Enduring 24 months of the pandemic has led many tourism operators and workers to express feelings of despair, loneliness, and uncertainty. The collective and cumulative fatigue is evidence of a very tired workforce that needs a lot of support. The labour shortage is expected to be long-lasting—it may be a decade or more before the industry reaches pre-pandemic employment levels. Despite the ongoing uncertainties and current situation, the industry has demonstrated resilience and innovation, and there are increasing signs of optimism as restrictions are lifted.

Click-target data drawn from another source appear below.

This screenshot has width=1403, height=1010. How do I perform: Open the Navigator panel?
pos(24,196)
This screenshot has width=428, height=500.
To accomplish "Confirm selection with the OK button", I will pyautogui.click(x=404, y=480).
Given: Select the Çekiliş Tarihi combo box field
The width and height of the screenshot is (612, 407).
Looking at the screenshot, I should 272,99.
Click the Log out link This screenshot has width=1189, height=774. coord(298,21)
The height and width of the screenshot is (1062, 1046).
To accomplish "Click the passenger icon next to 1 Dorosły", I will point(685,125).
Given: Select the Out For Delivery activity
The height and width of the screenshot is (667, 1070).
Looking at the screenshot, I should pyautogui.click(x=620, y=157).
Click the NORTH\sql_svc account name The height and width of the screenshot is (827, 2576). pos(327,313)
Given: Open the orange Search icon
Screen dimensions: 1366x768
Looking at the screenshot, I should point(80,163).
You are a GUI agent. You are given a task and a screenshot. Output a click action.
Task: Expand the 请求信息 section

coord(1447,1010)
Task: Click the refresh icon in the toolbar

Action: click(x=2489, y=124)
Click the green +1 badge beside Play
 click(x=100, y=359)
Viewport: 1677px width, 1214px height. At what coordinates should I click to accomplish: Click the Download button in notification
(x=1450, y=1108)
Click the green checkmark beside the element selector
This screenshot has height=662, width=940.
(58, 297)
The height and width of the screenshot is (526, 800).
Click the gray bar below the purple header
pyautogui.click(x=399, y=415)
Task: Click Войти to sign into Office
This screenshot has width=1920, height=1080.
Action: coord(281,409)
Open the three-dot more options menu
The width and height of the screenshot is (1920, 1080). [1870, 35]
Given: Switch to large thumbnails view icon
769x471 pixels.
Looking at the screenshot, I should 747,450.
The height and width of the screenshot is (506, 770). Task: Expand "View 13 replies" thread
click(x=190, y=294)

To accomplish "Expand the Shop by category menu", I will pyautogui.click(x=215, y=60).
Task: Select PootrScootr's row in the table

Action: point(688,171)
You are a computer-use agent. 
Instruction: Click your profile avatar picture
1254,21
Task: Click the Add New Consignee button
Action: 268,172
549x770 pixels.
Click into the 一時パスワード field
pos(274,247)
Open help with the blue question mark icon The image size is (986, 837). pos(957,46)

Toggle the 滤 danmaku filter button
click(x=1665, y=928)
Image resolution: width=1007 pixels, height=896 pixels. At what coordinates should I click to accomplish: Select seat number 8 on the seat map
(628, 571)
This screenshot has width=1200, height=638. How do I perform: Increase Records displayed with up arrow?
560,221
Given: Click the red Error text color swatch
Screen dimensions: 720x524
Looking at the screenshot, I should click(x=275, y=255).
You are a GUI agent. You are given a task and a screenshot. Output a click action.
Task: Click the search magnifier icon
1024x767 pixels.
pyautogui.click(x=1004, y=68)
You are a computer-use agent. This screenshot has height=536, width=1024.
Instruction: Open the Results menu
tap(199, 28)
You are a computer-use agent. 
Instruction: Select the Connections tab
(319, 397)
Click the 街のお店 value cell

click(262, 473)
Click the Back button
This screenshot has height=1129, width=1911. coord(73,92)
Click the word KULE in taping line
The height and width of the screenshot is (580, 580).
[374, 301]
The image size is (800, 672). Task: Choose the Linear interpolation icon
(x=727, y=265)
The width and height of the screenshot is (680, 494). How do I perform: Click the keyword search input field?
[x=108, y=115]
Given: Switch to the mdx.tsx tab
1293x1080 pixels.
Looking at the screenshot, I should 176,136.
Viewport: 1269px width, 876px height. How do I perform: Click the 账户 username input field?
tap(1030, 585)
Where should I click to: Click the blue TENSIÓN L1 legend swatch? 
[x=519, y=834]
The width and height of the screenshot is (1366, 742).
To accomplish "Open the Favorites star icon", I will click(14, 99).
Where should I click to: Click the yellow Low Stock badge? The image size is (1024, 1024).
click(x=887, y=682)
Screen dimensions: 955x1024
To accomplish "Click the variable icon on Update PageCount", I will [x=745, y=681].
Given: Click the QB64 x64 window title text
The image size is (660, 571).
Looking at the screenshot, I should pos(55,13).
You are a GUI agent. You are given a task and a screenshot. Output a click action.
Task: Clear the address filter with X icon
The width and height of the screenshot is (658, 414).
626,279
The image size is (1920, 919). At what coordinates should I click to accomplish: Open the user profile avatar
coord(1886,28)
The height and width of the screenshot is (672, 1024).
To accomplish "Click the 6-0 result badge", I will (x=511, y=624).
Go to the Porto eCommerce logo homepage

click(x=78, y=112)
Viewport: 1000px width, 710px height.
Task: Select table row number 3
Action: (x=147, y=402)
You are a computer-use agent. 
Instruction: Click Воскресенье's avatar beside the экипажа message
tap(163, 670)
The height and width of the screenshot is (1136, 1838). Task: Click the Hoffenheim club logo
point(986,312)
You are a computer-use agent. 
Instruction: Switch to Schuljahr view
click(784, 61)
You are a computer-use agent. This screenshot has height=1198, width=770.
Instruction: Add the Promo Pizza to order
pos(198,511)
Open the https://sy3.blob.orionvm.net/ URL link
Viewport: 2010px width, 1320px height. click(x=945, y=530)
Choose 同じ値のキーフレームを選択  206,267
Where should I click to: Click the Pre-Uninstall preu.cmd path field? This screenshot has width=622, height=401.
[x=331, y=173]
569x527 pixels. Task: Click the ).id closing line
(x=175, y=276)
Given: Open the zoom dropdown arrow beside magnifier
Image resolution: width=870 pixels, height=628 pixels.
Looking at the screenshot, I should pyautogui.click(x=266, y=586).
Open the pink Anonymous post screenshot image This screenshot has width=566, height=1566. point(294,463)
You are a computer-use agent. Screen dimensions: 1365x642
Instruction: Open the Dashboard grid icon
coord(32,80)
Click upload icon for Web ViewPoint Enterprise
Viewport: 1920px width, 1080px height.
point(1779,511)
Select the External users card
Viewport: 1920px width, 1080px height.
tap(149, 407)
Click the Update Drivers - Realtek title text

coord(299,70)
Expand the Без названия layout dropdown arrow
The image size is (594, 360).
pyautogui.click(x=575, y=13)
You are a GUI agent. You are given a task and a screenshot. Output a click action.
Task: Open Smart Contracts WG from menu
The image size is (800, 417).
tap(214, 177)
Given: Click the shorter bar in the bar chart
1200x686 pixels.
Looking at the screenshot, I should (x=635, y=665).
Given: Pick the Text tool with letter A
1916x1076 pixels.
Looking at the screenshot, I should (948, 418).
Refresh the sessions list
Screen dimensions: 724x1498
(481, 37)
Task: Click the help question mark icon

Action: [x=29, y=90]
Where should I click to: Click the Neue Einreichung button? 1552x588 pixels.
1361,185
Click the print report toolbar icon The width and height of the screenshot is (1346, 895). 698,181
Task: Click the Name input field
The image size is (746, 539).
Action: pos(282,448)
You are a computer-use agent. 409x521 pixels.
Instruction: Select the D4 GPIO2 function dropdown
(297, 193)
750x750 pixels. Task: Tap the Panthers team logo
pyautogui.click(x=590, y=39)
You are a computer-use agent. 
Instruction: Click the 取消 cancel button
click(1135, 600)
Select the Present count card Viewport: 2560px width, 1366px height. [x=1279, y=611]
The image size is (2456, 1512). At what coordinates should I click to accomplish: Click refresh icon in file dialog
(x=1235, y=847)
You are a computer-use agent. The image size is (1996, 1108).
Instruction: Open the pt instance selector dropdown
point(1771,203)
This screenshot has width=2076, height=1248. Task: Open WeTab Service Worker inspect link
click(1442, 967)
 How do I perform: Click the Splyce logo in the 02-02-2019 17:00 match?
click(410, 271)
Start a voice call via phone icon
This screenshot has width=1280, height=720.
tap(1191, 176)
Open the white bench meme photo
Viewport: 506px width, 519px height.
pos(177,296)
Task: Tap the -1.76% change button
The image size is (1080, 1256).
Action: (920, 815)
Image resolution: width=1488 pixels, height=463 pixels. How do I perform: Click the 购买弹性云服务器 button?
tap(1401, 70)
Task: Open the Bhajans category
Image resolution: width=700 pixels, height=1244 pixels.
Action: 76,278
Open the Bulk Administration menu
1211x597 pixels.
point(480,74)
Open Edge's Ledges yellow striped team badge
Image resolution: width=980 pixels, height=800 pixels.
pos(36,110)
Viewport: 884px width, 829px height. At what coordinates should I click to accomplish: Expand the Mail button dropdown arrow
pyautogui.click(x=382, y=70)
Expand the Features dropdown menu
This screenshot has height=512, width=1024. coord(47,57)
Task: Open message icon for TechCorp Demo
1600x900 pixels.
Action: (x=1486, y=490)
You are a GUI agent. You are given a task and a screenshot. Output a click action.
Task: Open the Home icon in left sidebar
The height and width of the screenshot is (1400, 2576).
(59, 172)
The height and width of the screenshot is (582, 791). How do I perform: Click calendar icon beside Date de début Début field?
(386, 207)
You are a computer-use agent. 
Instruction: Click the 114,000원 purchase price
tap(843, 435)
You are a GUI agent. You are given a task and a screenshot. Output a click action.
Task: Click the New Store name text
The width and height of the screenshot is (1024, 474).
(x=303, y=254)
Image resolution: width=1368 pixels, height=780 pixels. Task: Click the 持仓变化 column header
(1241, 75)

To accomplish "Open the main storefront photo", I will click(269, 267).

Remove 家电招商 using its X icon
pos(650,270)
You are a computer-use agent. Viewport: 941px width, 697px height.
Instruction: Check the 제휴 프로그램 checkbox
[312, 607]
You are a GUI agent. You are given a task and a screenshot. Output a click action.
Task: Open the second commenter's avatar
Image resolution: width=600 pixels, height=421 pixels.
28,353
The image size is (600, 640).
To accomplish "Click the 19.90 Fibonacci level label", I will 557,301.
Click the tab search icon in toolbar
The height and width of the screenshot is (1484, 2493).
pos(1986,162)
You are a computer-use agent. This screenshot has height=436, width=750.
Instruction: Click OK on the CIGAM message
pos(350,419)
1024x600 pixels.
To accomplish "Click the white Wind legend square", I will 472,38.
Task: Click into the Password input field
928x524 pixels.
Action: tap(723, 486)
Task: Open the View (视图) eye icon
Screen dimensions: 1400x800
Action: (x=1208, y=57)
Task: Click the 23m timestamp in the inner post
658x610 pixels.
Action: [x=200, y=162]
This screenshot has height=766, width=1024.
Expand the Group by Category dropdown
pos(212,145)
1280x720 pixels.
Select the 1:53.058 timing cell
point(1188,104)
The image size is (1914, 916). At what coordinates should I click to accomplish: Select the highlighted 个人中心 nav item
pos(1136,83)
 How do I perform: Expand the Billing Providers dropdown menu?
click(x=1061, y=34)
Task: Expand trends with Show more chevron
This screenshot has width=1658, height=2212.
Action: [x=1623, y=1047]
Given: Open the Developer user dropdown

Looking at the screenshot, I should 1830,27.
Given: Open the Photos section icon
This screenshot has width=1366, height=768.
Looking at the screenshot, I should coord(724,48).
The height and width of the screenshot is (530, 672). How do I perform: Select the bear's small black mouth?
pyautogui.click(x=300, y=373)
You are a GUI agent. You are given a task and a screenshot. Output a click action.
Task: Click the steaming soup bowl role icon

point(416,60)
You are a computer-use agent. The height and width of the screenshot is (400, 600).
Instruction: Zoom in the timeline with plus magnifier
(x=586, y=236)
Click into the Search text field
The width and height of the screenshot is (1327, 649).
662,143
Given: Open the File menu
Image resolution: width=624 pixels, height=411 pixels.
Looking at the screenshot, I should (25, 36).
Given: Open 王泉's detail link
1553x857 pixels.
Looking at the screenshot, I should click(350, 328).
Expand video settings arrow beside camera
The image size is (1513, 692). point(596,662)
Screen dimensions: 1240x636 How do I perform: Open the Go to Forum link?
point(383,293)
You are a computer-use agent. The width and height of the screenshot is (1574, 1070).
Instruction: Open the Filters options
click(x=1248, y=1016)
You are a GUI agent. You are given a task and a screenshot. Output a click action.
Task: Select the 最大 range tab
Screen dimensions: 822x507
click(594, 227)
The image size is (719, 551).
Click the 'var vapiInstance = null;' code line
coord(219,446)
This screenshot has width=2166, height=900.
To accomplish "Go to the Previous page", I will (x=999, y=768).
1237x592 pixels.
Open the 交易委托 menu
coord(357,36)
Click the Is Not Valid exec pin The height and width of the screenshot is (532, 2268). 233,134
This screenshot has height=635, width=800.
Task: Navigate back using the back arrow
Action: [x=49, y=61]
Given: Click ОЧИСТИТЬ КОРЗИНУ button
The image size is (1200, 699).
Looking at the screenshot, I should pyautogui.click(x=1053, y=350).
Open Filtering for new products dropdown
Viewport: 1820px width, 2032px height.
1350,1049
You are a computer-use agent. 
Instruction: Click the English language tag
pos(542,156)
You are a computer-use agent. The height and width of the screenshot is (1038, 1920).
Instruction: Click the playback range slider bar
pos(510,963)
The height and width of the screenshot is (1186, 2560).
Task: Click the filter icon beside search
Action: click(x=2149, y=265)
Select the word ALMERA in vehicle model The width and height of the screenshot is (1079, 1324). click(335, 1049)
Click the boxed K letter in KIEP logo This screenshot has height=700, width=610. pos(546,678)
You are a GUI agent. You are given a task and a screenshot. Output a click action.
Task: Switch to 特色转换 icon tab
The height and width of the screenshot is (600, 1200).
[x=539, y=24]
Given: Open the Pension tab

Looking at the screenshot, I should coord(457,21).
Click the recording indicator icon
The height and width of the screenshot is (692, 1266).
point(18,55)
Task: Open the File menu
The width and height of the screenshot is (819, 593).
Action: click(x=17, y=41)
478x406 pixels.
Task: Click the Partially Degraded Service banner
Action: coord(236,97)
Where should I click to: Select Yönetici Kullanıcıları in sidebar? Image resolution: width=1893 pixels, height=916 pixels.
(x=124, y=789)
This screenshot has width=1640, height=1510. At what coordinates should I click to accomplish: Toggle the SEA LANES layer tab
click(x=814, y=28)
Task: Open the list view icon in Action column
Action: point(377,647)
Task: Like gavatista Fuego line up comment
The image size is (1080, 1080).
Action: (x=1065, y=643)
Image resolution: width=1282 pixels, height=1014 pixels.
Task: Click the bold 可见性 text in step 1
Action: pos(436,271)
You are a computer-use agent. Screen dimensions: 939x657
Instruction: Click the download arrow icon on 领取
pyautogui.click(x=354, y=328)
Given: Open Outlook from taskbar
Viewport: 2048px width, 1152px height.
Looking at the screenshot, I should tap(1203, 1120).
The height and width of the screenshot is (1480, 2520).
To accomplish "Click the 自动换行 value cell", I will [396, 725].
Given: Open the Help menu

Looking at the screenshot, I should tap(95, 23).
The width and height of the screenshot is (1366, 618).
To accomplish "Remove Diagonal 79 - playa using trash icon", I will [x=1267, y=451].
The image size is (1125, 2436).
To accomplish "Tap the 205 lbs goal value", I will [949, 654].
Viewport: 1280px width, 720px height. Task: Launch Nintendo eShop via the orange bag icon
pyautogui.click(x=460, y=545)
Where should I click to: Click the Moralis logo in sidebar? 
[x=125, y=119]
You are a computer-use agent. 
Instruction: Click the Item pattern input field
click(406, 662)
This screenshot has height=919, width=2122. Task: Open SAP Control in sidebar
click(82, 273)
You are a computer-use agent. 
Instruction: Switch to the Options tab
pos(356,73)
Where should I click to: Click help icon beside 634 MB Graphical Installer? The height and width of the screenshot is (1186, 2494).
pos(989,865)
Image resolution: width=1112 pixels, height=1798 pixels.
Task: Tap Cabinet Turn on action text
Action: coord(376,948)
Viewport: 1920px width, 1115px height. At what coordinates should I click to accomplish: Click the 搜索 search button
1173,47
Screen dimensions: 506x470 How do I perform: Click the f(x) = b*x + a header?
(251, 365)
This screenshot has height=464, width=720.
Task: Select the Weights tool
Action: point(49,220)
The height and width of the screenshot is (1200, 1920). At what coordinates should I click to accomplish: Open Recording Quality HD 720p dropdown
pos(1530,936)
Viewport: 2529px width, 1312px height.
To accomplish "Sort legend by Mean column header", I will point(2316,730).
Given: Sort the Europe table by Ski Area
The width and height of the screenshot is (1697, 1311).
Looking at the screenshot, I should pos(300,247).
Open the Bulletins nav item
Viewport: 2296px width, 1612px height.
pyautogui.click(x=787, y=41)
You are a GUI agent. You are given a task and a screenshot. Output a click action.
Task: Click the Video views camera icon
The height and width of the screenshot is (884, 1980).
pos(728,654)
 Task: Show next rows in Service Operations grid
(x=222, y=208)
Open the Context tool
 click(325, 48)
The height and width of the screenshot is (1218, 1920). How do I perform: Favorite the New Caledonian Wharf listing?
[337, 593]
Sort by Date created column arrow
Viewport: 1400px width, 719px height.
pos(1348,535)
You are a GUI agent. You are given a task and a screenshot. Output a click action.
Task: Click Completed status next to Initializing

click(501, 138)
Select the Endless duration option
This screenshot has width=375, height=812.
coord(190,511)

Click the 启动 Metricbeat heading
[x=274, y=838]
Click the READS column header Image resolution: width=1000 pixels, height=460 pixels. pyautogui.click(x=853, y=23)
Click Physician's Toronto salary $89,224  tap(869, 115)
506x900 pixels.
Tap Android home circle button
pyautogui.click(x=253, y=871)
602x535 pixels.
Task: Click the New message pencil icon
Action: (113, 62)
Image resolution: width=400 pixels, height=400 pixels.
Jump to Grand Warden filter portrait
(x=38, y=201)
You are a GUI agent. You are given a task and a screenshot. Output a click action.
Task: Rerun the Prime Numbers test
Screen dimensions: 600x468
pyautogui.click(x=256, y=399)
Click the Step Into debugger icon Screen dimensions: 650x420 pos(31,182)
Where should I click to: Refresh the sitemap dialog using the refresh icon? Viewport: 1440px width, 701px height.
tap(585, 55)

Tourism, at its core, is a people business and one that relies on a skilled workforce to capitalize on its economic potential for Canada. Re-opening tourism businesses and guiding their recovery requires an all-of-sector approach. A workforce recovery strategy will require flexibility, coordination, and resources to ensure it is responsive to urgent demands and is economically and socially viable over the long term. Fundamentally, the aim must strive for a cohesive strategy to address systemic and structural issues, improve on the sector’s resilience, and strengthen its capacity as a key economic driver.

Tourism HR Canada is working with industry stakeholders from across Canada to address short-term and long-term workforce recovery issues, with an overall aim to grow the supply of workers and hold on to those we have while improving the quality of work.

Currently, Tourism HR Canada is focused on six areas as part of a comprehensive workforce recovery framework:

  1. Comprehensive attraction and retention strategy
  2. Tools to help employers manage new HR demands
  3. Recovery programs and services for reskilling and upskilling
  4. Digitalization strategy to enhance business resilience
  5. Supporting workforce policy and advocacy efforts
  6. Continued workforce/LMI research to inform strategies


A comprehensive workforce recovery strategy can only be informed by a broad cross-section of stakeholders from across Canada. We need your help by providing recommendations and ideas and by implementing new tools and strategies to address the issues. Watch for further information and opportunities to engage, including participation in roundtables, hearing or contributing to expert presentations, and ability to supply written submissions. (Soon, we’ll be dedicating a special edition of the newsletter to this topic.)


A well-qualified workforce is a prerequisite for economic growth, and tourism is uniquely positioned to contribute to the national economic recovery. Demand for travel and tourism is expected to rebound with exponential growth potential. With a comprehensive, industry-led workforce recovery and growth plan, and the support of governments, tourism can emerge strengthened and more resilient.

Tourism Saskatchewan’s new Make Safe online course gives hospitality employees practical and effective tools to recognize, respond to, and reduce sexual harassment in the workplace. The Make Safe program was developed jointly by Tourism Saskatchewan and Tourism HR Canada, and is available nationally.

Make Safe shows frontline staff how to “See it. Say it. Stop it.” The course is presented in five online modules. Each takes approximately 30 minutes to complete. Content identifies what constitutes sexual violence, how to mitigate it and how to take a zero-tolerance approach.